| EXCERPTED PASSAGE |
* * *

However, things do not go as Bernard has planned.  So, in Chapter 16 when Mustapha Mond calls Bernard and the Savage in after the incident at the hospital, he asks John if he does not "like civilization," and John frankly answers no:

Bernard started and looked horrified.  What would the Controller think?  To be labelled as the friend of a man who said that he didn't like civilization--said it openly and, of all people, to the Controller--it was terrible.  'But, John,' he began.  A look from Mustapha Mond reduced him to an abject silence.

As Mond continues to interrogate John, Bernard sinks into "a yet more hopeless misery."  Clearly, then, Bernard is pusillanimous and only interested in saving himself from any situation.  So, in Chapter 15 when John attempts to bring freedom to the "khaki mob" by throwing out their soma and urging them to think for themselves, Bernard whispers, "He's mad....They'll kill him.  They'll...." and he worries for himself.  But, suddenly, Helmholtz is at the side of John, demonstrating the sharp contrast between him and Bernard.

* * *

(Collected Data)

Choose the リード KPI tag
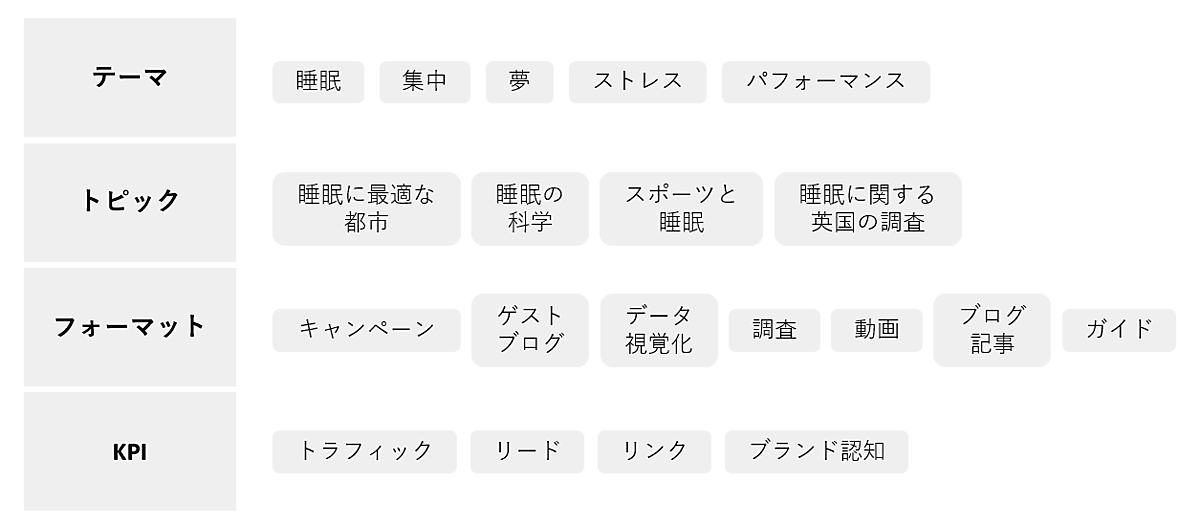Viewport: 1200px width, 526px height. [x=528, y=451]
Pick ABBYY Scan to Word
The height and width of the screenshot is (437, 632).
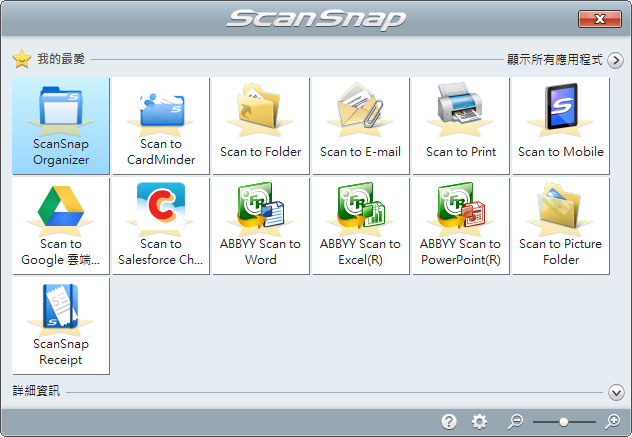click(x=260, y=225)
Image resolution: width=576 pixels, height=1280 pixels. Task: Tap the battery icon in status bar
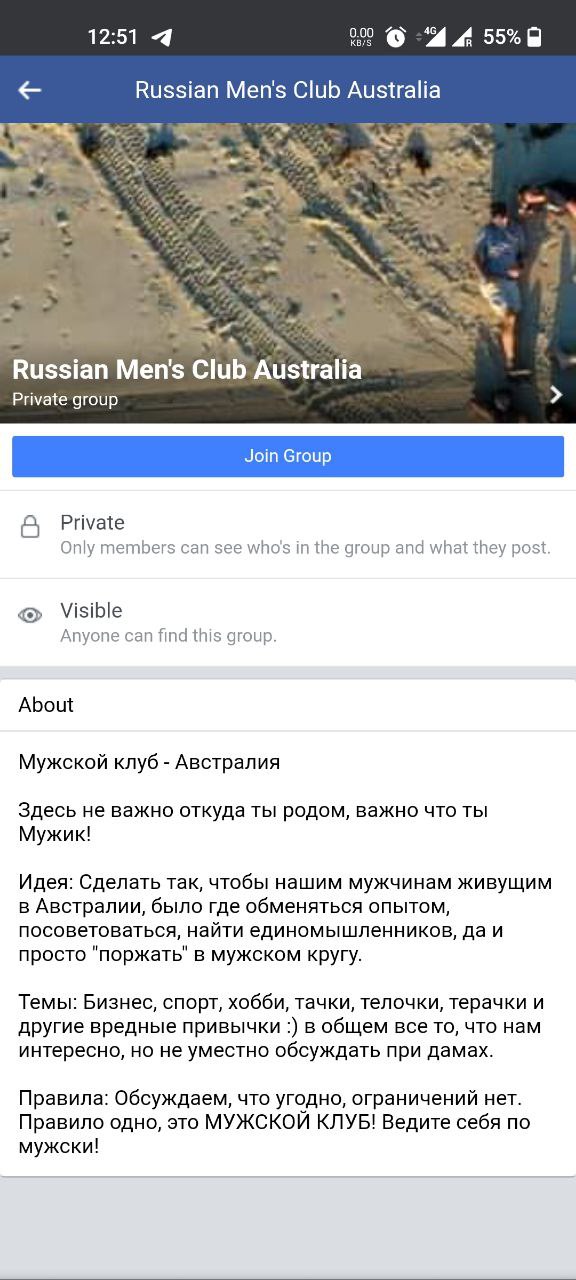point(535,37)
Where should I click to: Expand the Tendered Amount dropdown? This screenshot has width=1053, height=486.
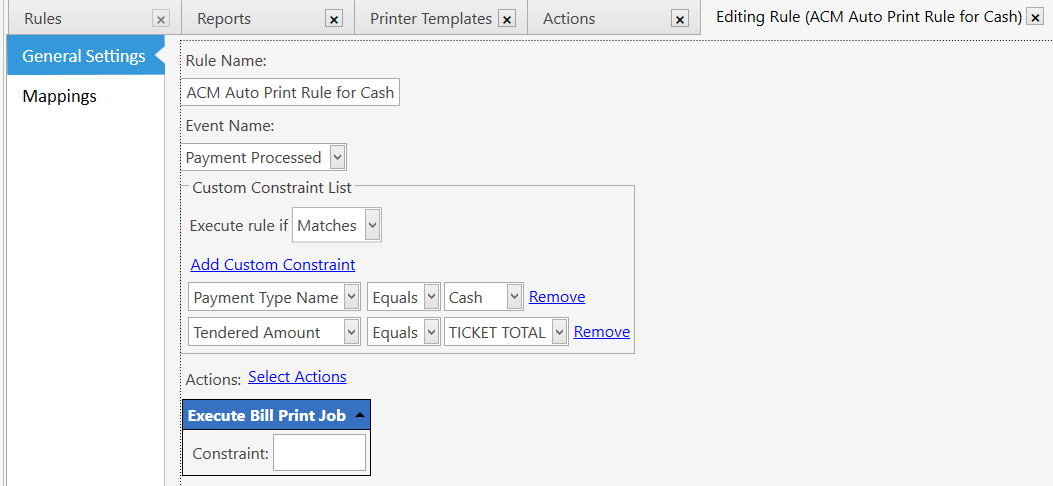click(x=351, y=332)
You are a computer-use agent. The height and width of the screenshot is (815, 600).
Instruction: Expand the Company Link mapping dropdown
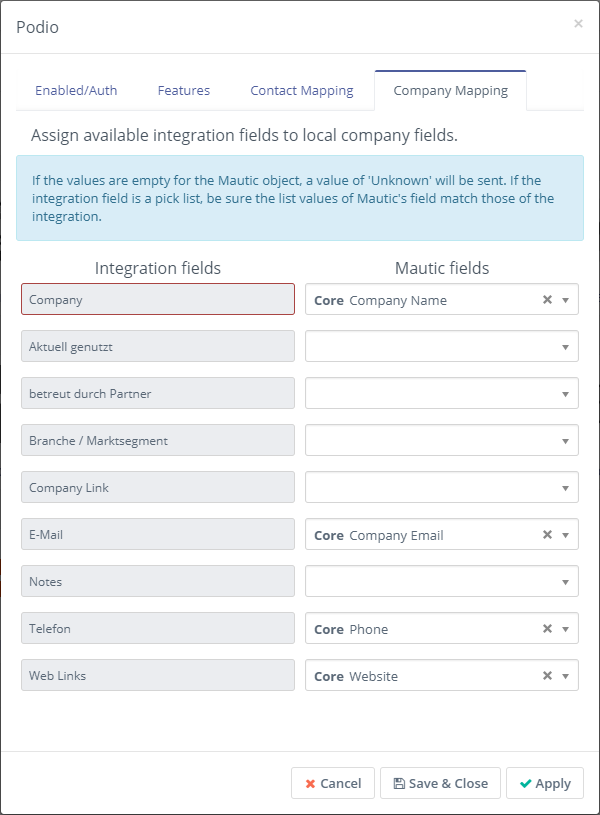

* * *

| WHAT YOU WILL DO |
Transcribe the passage on Bernard word for word, beginning at the words "However, things do" and stopping after "an abject silence.". Rely only on the passage on Bernard.

| EXERCISE SOLUTION |
However, things do not go as Bernard has planned.  So, in Chapter 16 when Mustapha Mond calls Bernard and the Savage in after the incident at the hospital, he asks John if he does not "like civilization," and John frankly answers no:

Bernard started and looked horrified.  What would the Controller think?  To be labelled as the friend of a man who said that he didn't like civilization--said it openly and, of all people, to the Controller--it was terrible.  'But, John,' he began.  A look from Mustapha Mond reduced him to an abject silence.